In the listing below, identify each line with the word "Given" and return those lines.

===== Material shown

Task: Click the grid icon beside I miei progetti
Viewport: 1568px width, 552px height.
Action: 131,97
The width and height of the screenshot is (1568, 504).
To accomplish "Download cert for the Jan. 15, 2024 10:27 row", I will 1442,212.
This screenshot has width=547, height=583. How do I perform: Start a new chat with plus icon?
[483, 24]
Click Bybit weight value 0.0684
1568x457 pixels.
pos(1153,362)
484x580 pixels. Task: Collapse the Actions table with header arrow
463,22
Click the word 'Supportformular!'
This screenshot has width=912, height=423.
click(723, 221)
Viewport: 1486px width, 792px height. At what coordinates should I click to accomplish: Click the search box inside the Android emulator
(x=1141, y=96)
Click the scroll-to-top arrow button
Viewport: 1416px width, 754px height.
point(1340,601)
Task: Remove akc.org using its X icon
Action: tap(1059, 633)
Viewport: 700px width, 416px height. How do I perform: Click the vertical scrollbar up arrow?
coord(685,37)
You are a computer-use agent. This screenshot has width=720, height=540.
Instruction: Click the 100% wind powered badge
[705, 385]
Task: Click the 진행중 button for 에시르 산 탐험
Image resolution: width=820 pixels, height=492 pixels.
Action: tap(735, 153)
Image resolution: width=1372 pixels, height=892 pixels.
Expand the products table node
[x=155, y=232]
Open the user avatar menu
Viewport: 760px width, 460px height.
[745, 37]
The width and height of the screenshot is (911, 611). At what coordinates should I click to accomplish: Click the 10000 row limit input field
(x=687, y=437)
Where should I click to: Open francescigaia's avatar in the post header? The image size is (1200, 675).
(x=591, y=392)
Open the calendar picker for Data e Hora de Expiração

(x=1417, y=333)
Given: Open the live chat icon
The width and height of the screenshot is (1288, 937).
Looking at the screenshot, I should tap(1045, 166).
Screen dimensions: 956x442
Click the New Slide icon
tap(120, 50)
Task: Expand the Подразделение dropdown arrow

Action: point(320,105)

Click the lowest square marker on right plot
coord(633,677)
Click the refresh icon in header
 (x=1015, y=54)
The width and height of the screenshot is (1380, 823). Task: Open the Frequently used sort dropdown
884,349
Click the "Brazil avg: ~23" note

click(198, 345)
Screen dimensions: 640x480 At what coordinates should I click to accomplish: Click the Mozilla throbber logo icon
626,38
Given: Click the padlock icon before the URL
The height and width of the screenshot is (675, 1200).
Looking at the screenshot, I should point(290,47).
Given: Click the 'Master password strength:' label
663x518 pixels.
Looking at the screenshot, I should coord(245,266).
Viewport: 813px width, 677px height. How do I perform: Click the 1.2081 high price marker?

==========

▶ Task response
Given: Open the live chat icon
Given: Click the padlock icon before the URL
Given: Click the 'Master password strength:' label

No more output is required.